[start of Supplied data]
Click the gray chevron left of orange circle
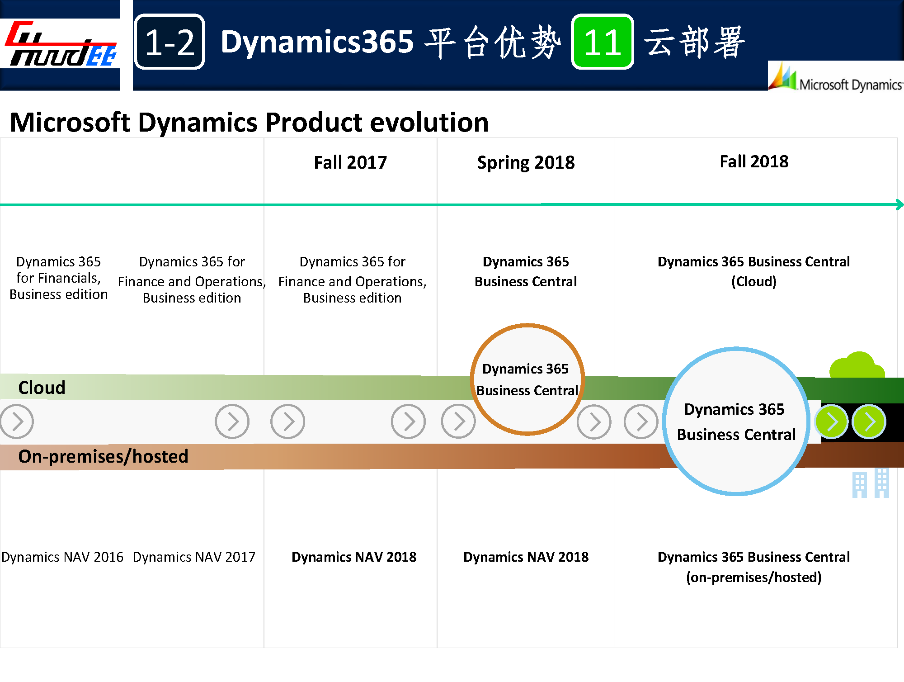This screenshot has height=682, width=904. (x=458, y=422)
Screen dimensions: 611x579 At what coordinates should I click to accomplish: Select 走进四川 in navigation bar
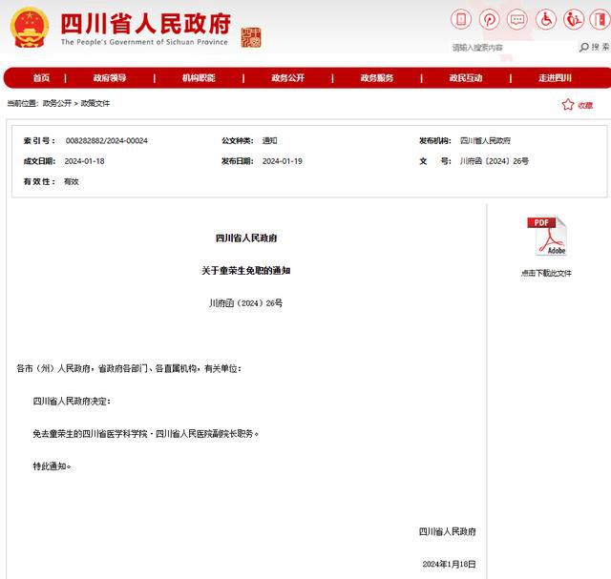tap(555, 78)
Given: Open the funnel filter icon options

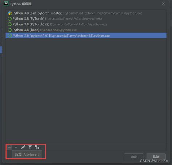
[end of Supplied data]
_Work to be completed_. Rewrite all of the data above with "chevron" swapped for "arrow" and nothing else changed. Omit the pictures from your answer.

_Output of the task_.
Click the gray arrow left of orange circle
This screenshot has height=682, width=904. (x=458, y=422)
Screen dimensions: 611x579 At what coordinates should I click to accomplish: Select 走进四川 in navigation bar
tap(555, 78)
Given: Open the funnel filter icon options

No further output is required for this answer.